* [Exercise input]:
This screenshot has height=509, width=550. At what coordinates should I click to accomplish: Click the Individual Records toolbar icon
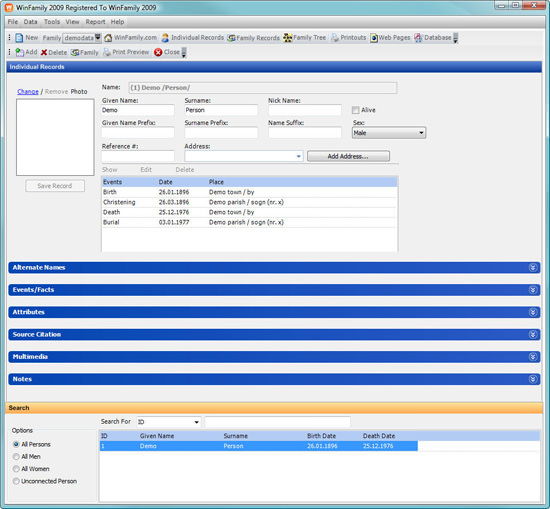pos(165,38)
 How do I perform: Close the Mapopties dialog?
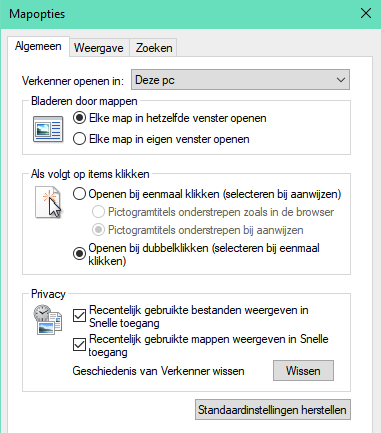366,14
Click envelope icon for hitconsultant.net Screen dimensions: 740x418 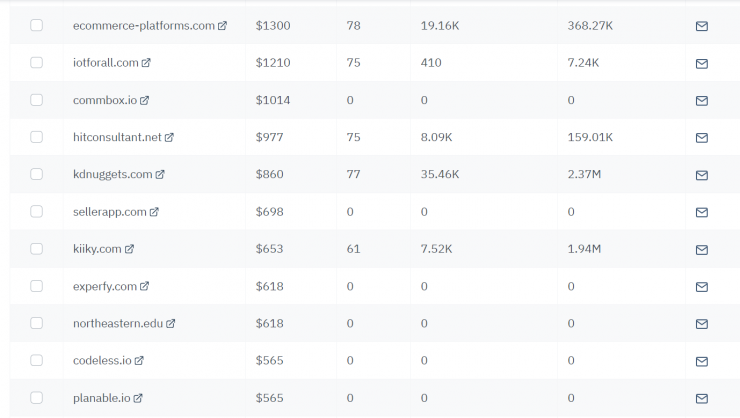pyautogui.click(x=701, y=137)
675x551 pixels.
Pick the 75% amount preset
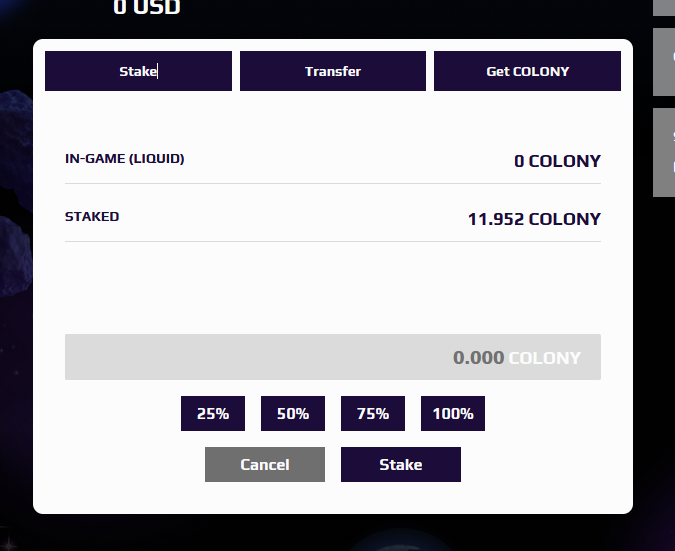[x=373, y=413]
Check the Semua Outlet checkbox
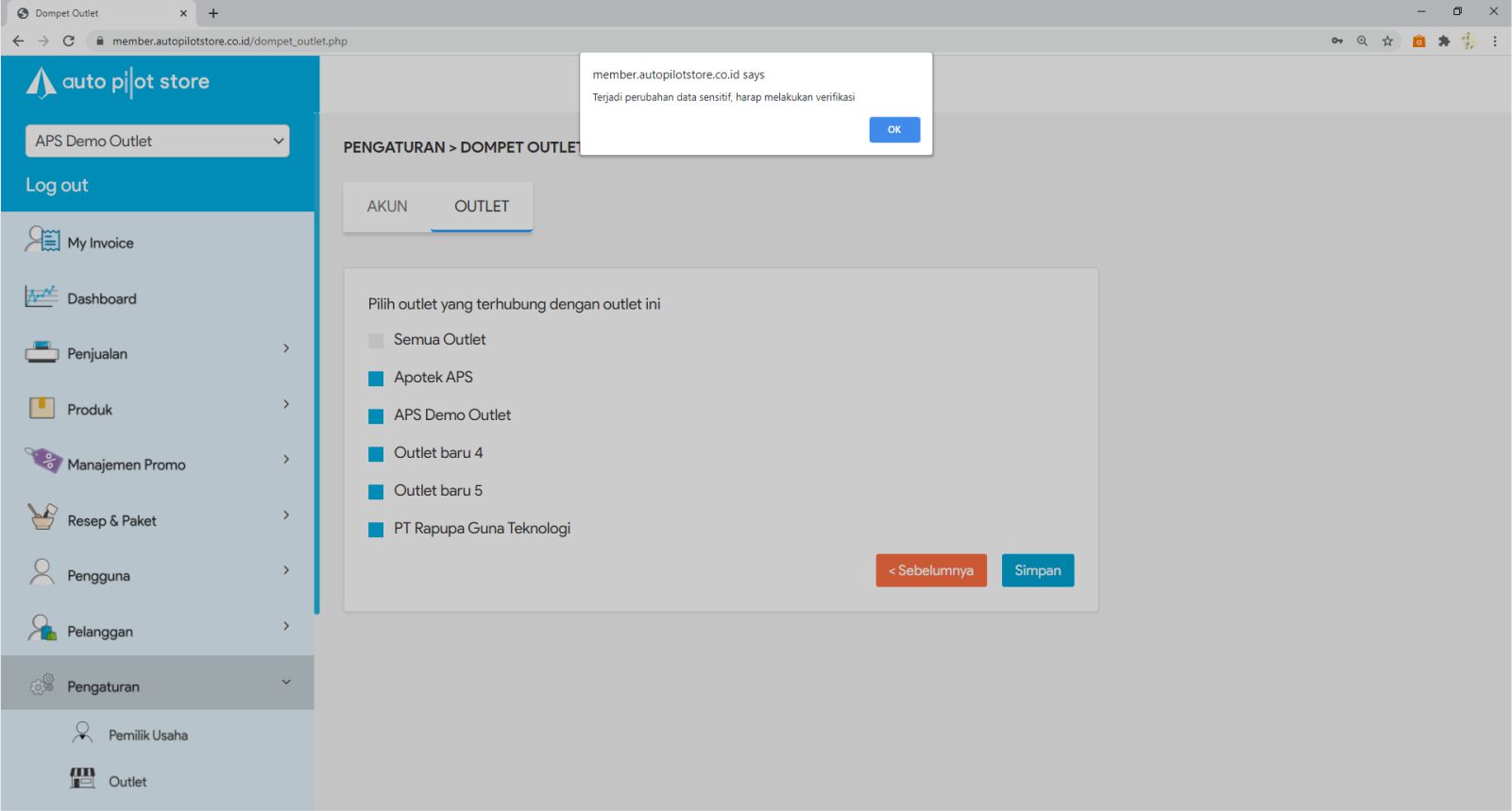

* [Exercise aim]:
Only the lines from the one containing "Pick the 75% amount preset" through the last line of the entries should be transcribed, exactly and with no pictures.

* [Task solution]:
Pick the 75% amount preset
[x=373, y=413]
Check the Semua Outlet checkbox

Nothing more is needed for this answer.